Spencer mentioned that "hundreds of thousands" of people are already using xCloud through its closed beta tests in some parts of the world. The feedback has been helpful for Microsoft to build a better product, and Spencer said he's excited to expand the rollout and add Game Pass to the mix this year.

"We're going to bring xCloud into Game Pass. A natural way to extend where you can play your Game Pass library is to add the ability to stream to mobile devices," he said. "We'll be talking more about that pretty soon--it's actually not too far off now--where we'll give more clarity on the business model, which I think people will really like, as well as the library of games to go play and where you can go play that. We're close. We feel good about the tech."

Right now, Microsoft's engineers are preparing for the launch by adding "hundreds of thousands" of Azure server blades around the world to help xCloud reach people globally.

"I think [xCloud] will have an impact in a lot of places--some expected and likely some unexpected," Spencer said.

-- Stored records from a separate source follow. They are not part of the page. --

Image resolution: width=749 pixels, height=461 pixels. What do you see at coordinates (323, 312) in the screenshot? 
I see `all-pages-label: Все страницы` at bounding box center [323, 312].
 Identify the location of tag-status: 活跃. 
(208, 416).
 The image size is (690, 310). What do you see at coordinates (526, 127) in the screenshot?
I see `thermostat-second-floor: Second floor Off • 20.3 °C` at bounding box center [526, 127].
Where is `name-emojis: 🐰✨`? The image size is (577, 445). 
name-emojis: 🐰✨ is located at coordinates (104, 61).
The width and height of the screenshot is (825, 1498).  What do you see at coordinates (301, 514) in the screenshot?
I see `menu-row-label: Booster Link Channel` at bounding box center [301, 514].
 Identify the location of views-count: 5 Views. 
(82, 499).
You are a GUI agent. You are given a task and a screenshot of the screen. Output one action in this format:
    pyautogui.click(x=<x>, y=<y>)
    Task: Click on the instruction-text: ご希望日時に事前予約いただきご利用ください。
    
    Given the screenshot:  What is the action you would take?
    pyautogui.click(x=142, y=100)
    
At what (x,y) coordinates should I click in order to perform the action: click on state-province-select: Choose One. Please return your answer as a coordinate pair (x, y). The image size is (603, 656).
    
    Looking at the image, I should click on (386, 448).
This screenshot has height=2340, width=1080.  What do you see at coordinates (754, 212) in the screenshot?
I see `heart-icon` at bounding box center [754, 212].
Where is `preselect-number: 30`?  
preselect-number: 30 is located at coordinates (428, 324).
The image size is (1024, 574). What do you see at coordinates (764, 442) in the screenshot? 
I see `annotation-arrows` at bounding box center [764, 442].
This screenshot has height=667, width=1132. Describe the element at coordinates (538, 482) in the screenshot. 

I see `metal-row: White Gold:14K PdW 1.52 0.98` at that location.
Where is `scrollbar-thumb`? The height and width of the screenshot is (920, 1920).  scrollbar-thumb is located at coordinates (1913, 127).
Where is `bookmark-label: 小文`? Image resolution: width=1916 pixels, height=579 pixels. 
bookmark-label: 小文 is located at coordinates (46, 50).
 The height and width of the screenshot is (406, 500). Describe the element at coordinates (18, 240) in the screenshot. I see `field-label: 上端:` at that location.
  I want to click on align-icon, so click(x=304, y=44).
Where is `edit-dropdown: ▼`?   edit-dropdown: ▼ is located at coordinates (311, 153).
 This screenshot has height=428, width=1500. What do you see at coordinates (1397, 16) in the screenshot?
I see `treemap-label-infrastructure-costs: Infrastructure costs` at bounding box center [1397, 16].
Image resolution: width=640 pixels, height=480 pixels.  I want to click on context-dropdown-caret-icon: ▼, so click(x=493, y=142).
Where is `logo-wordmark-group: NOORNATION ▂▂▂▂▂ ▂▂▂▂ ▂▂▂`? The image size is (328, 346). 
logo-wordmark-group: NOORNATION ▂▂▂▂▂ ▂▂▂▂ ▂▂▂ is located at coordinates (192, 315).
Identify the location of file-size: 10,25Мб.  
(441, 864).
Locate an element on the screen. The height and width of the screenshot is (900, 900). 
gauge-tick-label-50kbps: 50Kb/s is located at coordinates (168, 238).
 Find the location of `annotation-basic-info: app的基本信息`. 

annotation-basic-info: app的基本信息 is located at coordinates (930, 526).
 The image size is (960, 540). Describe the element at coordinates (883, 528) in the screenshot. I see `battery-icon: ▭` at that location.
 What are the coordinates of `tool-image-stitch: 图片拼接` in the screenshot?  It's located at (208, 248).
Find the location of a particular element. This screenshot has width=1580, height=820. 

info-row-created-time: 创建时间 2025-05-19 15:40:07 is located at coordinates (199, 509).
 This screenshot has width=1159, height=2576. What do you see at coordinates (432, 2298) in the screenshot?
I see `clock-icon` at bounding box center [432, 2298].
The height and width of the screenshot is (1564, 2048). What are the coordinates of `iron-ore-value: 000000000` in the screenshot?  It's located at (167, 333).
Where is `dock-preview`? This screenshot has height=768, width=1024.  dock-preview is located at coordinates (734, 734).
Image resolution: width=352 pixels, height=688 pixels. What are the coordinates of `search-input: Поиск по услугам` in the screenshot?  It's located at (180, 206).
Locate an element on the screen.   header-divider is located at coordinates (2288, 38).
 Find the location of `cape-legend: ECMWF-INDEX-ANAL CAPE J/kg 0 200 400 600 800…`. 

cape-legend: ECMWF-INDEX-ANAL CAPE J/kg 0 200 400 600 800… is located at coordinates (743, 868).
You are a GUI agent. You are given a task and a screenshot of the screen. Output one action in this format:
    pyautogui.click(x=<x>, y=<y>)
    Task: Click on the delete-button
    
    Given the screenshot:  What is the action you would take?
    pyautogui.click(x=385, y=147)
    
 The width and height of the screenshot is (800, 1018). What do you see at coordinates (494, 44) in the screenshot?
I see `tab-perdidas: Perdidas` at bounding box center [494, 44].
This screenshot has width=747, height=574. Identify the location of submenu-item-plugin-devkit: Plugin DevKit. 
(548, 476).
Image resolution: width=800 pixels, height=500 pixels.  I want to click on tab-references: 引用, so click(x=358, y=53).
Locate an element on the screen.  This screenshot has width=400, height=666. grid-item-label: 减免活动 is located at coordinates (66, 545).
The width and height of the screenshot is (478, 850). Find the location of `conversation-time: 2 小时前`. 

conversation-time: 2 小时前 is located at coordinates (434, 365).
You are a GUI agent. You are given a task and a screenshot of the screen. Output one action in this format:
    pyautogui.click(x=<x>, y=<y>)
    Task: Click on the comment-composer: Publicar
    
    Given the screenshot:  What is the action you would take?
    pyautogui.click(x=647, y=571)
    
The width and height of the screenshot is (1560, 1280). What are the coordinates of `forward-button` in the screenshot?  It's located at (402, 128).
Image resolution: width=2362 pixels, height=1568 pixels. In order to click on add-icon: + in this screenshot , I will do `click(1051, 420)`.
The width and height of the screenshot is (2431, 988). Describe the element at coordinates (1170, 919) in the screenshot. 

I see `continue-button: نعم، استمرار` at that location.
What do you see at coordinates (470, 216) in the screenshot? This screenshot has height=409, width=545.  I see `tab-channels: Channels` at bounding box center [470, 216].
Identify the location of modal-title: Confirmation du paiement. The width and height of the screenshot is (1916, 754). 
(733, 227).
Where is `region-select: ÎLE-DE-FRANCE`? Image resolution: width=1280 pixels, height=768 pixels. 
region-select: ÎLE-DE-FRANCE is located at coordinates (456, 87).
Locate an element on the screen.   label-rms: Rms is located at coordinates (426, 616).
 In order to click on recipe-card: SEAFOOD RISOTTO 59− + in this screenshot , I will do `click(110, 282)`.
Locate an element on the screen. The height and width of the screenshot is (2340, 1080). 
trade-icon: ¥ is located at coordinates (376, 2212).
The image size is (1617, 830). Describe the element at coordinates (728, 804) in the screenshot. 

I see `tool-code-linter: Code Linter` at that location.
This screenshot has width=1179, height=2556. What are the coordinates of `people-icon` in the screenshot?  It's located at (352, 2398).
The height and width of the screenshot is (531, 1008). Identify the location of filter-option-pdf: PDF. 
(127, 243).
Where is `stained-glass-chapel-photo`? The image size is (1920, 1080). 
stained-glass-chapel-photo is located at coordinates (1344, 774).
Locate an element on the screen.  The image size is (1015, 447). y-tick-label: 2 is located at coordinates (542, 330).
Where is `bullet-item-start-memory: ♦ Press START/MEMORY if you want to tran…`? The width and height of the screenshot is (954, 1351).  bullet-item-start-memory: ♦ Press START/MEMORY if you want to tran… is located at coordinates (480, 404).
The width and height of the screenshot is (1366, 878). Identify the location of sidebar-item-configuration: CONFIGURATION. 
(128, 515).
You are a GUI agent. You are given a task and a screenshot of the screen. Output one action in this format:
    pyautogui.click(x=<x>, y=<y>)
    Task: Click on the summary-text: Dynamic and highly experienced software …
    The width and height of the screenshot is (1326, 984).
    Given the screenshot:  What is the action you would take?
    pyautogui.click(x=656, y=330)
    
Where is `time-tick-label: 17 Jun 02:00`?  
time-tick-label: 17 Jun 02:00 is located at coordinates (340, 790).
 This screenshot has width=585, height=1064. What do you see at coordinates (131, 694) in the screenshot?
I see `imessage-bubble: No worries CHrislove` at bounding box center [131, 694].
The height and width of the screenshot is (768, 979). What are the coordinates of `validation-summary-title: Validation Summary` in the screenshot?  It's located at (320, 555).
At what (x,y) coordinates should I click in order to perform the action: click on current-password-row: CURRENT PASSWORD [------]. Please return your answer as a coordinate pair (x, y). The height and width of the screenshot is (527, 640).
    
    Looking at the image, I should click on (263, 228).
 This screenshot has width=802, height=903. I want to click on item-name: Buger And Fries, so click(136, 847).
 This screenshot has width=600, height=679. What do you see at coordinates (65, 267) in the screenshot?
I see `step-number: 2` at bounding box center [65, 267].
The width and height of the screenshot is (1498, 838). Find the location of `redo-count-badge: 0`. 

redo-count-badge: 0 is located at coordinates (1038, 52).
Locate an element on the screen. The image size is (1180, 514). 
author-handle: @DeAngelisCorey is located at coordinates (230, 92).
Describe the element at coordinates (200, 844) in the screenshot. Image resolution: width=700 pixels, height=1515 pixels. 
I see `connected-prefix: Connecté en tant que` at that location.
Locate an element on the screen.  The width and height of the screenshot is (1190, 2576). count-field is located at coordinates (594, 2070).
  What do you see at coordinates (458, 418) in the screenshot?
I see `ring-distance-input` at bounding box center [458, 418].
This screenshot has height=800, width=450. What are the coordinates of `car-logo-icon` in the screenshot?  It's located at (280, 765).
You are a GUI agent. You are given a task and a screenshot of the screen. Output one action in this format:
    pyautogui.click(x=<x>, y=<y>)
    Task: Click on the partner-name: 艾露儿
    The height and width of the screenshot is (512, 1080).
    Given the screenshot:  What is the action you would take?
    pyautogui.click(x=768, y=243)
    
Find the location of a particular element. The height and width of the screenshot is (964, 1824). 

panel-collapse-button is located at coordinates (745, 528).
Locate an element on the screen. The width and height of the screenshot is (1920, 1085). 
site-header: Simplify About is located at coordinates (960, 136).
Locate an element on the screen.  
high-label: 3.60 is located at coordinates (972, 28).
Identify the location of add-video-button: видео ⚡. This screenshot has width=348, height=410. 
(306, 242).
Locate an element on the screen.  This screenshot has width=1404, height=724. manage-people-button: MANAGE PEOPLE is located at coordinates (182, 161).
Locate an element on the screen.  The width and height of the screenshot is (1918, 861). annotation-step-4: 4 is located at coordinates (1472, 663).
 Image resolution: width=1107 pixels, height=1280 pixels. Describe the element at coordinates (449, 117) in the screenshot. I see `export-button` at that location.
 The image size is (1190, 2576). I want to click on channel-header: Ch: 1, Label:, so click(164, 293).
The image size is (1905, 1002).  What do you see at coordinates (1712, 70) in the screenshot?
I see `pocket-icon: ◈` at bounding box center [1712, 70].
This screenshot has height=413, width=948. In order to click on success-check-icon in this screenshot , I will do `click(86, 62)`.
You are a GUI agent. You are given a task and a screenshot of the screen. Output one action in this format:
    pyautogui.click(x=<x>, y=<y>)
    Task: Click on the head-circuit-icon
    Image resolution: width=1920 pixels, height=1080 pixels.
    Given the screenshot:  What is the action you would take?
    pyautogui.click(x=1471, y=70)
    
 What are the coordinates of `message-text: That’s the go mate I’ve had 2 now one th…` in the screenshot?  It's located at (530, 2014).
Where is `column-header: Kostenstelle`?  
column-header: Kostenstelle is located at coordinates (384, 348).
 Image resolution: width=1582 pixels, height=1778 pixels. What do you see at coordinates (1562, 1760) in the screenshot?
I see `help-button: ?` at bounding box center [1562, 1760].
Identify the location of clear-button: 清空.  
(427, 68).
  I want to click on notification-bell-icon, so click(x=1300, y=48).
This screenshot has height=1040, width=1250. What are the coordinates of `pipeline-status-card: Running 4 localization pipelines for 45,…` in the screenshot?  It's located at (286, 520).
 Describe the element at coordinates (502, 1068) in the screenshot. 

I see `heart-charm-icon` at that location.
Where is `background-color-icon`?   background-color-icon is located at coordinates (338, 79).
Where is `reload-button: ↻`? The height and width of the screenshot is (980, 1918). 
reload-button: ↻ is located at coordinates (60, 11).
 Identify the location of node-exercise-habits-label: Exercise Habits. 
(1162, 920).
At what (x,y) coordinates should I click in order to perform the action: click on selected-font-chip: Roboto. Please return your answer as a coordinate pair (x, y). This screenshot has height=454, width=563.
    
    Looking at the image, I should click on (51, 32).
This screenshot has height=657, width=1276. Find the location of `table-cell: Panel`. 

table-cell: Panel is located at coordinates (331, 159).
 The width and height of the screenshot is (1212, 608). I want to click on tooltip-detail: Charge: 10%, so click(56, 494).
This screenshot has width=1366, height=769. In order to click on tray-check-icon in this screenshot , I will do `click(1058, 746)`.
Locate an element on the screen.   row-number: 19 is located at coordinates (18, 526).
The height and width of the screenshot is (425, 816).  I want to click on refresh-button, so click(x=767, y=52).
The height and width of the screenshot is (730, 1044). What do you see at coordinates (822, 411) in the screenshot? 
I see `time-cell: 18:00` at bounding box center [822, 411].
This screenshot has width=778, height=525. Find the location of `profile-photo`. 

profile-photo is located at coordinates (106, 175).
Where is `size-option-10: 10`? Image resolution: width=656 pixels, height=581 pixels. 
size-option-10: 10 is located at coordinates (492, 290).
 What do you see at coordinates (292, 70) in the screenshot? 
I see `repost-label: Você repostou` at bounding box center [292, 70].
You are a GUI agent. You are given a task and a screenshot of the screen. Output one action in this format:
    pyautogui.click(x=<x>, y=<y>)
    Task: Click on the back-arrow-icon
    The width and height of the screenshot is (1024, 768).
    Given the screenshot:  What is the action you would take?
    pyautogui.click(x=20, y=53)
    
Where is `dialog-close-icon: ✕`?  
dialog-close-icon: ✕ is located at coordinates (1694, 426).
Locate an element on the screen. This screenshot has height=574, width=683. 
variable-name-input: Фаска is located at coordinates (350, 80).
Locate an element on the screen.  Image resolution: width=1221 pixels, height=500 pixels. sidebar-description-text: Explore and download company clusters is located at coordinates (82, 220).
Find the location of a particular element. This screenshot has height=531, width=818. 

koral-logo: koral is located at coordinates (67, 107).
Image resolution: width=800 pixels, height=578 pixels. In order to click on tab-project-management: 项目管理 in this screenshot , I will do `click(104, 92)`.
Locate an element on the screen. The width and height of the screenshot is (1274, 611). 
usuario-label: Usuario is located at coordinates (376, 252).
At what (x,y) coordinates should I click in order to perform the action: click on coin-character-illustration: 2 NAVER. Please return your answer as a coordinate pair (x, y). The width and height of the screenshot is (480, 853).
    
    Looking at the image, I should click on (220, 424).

Also during the interview, Spencer said it's been intriguing to hear what developers think about xCloud. Specifically, he's having conversations with creators about things like what types of games people want to play on a streaming service, if the gameplay session lengths are different than on console/PC, and what are the reasons people stop playing on a streaming game versus on a console or PC.

Whatever the case, Spencer said he's optimistic about the future for xCloud, saying it represents a "new canvas for us as creators."